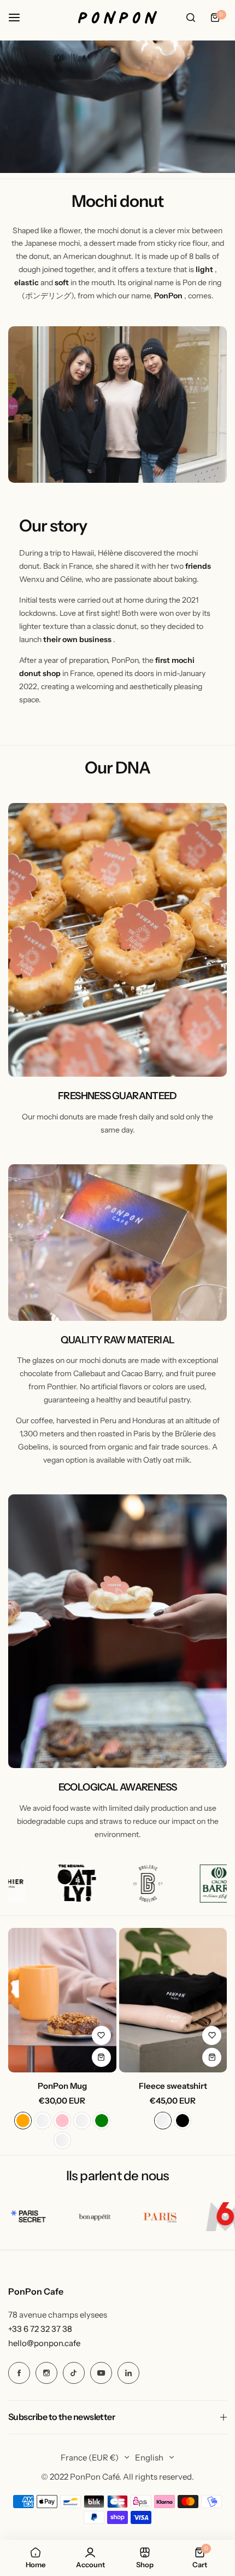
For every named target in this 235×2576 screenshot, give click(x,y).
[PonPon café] (117, 17)
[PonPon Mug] (62, 2000)
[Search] (191, 17)
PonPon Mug (62, 2086)
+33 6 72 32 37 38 (40, 2329)
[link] (117, 404)
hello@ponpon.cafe (44, 2343)
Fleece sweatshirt (173, 2086)
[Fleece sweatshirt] (173, 2000)
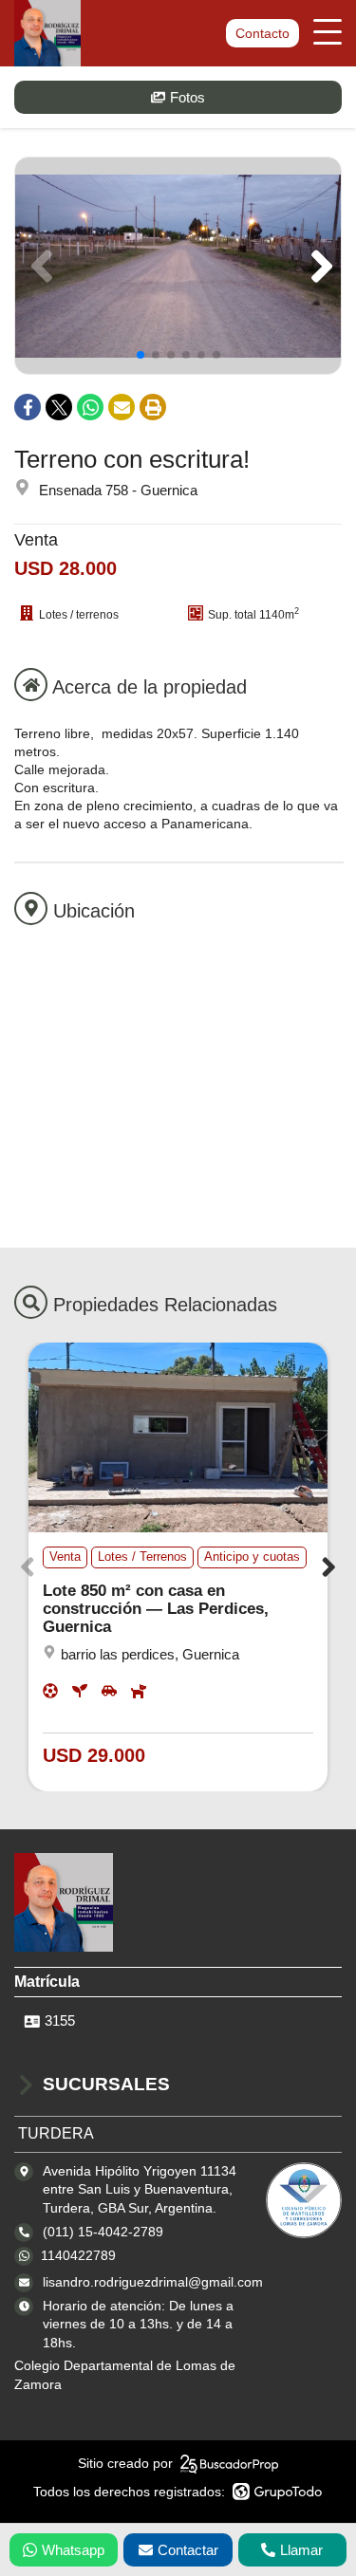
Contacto (262, 33)
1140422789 (78, 2255)
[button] (318, 266)
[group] (178, 266)
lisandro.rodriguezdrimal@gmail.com (153, 2281)
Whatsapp (73, 2550)
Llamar (301, 2550)
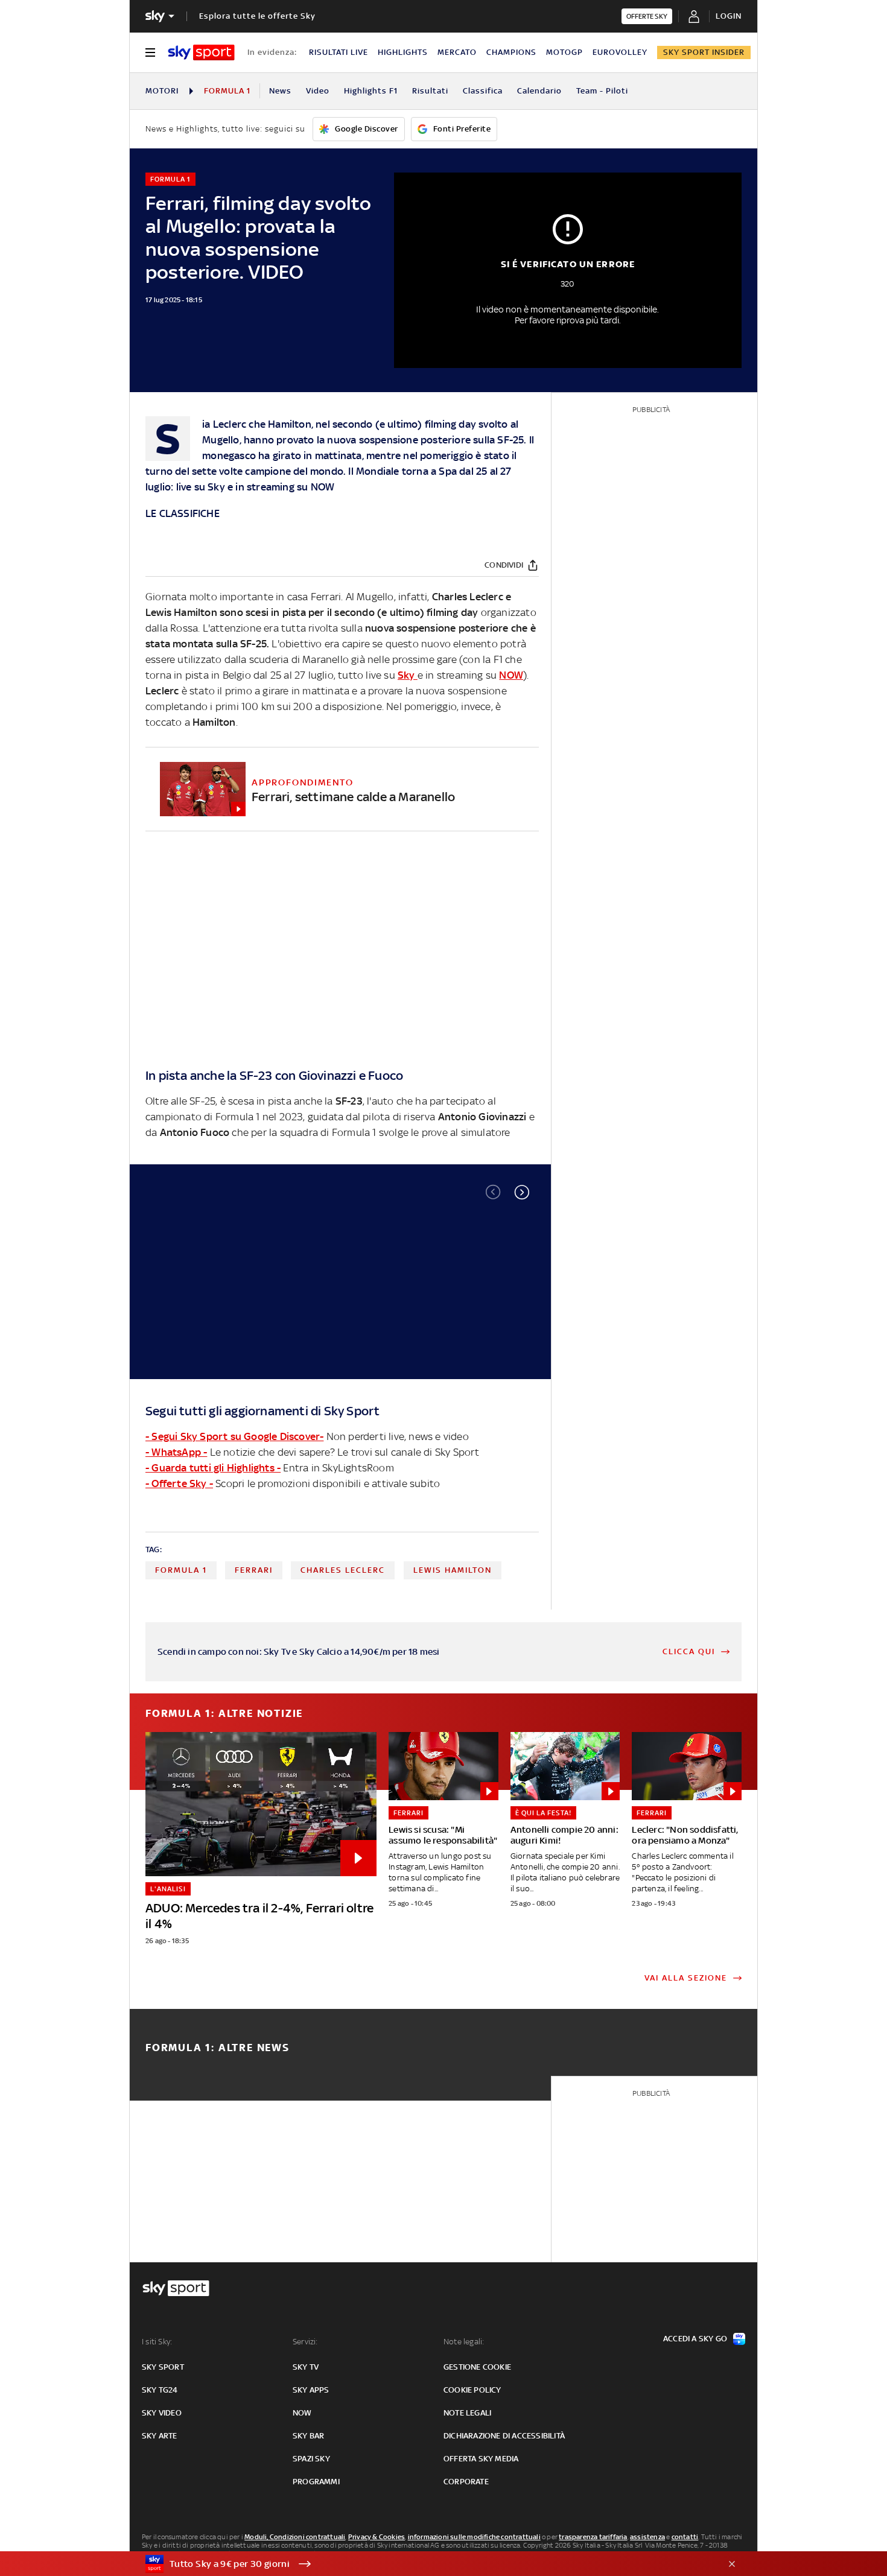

EXERCISE INSTRUCTIONS => The needed output is the lines from the one with "[link] (117, 404)" through the end of the listing, written out exactly, both ends included, pictures excluded.

SOLVED EXERCISE =>
[link] (117, 404)
hello@ponpon.cafe (44, 2343)
Fleece sweatshirt (173, 2086)
[Fleece sweatshirt] (173, 2000)
Contacto (262, 33)
1140422789 (78, 2255)
[button] (318, 266)
[group] (178, 266)
lisandro.rodriguezdrimal@gmail.com (153, 2281)
Whatsapp (73, 2550)
Llamar (301, 2550)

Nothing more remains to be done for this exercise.